Review Reports - A Policy Gradient Algorithm to Alleviate the Multi-Agent Value Overestimation Problem in Complex Environments

Round 1

Reviewer 1 Report

Comments and Suggestions for Authors

This paper proposes a Dueling-Critic network based on the original Critic network structure for multi-agent systems. Moreover, simulation results show the effectiveness of the proposed network. The language of this paper needs to thoroughly modified. There are some grammar errors such as Line 107, Line 256, and so on. In addition, some figures, such as Figure 5, Figure 7, etc, are not clear such that the readers cannot estimate the performance of the proposed network structure. In a word, there are several contributions in this paper.

Comments on the Quality of English Language

The language of this paper needs to thoroughly modified. There are some grammar errors such as Line 107, Line 256, and so on.

Author Response

Thanks to the reviewer, please check the attachment.

Author Response File: Author Response.pdf

Reviewer 2 Report

Comments and Suggestions for Authors

The paper is well written and structured.

The scientific contribution is sufficient.

1. Clearly describe the practical applications that can be deployed, based on this solutions.

2. In the Discussion, include a table, that compares the results and outcomes of the proposed study with the existing related studies.

Comments on the Quality of English Language

Proofread the paper

Author Response

Thanks to the reviewer, please check the attachment.

Author Response File: Author Response.pdf

Reviewer 3 Report

Comments and Suggestions for Authors

In this paper, an improved method of MADDPG algorithm is proposed, from both theoretical and experimental aspects, it is innovative to some extent, but there are some places that need to be further improved, such as:

1) Since MATD3 is an improved version of MADDPG algorithm, why not directly improve this method on MATD3? As can be seen from the curve in Figure 10, when the training times are enough, MATD3 is close to the improved version in this paper;

2) The content of related work in Section 2 can be simplified, which is common sense for people in the industry.

3) Whether the Q value is overestimated or not should be explained by the conclusions given in the existing literature, related theories or popular experience in principle, the curve given by the example in Figure 5 is not convincing enough.

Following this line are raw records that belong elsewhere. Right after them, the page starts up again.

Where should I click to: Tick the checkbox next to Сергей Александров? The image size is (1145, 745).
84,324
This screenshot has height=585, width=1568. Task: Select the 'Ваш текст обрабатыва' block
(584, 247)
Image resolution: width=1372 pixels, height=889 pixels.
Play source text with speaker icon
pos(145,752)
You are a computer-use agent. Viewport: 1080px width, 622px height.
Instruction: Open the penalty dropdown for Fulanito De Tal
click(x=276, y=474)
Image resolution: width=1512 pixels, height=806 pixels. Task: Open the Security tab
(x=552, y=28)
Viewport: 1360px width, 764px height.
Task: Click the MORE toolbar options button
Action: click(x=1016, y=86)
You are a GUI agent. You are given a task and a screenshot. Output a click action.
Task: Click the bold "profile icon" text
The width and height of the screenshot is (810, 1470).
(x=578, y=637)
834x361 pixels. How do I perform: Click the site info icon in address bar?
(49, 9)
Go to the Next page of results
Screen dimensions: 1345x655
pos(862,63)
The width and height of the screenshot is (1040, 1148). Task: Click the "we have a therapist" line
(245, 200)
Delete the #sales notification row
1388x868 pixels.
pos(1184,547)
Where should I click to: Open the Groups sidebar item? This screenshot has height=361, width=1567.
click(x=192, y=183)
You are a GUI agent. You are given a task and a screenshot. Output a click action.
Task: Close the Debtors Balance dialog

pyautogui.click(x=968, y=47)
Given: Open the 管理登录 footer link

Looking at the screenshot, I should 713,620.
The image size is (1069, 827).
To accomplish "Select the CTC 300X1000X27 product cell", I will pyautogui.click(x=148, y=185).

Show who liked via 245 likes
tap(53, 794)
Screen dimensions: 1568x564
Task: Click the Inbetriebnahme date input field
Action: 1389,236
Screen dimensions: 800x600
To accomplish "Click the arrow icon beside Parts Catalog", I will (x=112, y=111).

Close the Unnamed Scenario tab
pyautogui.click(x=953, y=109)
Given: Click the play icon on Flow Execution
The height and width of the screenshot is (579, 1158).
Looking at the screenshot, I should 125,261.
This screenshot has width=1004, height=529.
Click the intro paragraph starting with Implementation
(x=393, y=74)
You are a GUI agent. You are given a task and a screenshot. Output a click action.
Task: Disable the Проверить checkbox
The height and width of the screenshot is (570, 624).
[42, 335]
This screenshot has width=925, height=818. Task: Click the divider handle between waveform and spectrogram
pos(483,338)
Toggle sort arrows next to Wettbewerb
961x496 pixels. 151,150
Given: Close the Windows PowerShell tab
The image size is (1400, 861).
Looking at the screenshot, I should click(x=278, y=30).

4) The most important contribution of this paper is that Dueling-Critic network added to MADDPG, but in the experimental part, no any information to demonstrate how it works. The author should also introduce how the conditional module in Figure 7b works in detail in the experimental part, and how to ensure the validity of the condition module.

5) It is suggested that a set of empirical parameter which are reasonable and convenient for readers to refer should be given in the discussion part, the general explanation do not has much reference value. For CondMaD3 algorithm, whether there are some reference intervals for a set of optimal configuration parameter values?
If “ In different environments, the hyperparameter settings for the CondMaD3 algorithm also differed significantly.”, does that mean the algorithm performs better than other algorithms just depend on a specific environment or a different set of parameter?

Author Response

Thanks to the reviewer, please check the attachment.

Author Response File: Author Response.pdf

Reviewer 4 Report

Comments and Suggestions for Authors

This paper presents a study on improving multi-agent reinforcement learning. However, the paper is poorly presented and is difficult to follow. A major revision is required.

All abbreviations should be defined when they first appear. For example, UAV in page 2 is not defined and the authors need to check throughout the paper for other cases.

All variables used in equations should be defined when they first appear. For example, in Eq(1), what are t and n? What is \gama in Eq(2)? The authors need to check all other equations to make sure that any undefined variables should be defined when they first appear. Also equations need to be discussed in the text.

Some concepts or terminologies should be defined. For example, what is “value function”?

In the sentence bellow Eq(12), the authors mention “this chapter using …, the test results are shown in Figure 5, …”. By this chapter, do you mean your current paper or other people’s paper? You need to add reference if talking other people’s paper. What are the results in Figure 5 and what problem or case study is it? Also the sentence is very long and poorly presented.

In the experimental result section, the authors compare their proposed method with 4 other methods. However, Figure 10 and Tables 12 and 13 only show the performance of the 4 other methods. What about your proposed method?

Comments on the Quality of English Language

English is poor with many grammatical errors.

Author Response

Thanks to the reviewer, please check the attachment.

Author Response File: Author Response.pdf

Round 2

Reviewer 1 Report

Comments and Suggestions for Authors

This paper has been revised according to the comments.

Reviewer 3 Report

Comments and Suggestions for Authors

The author answered and revised all the questions.

Reviewer 4 Report

Comments and Suggestions for Authors

The authors have adequately addressed my comments and the revised manuscript can be accepted.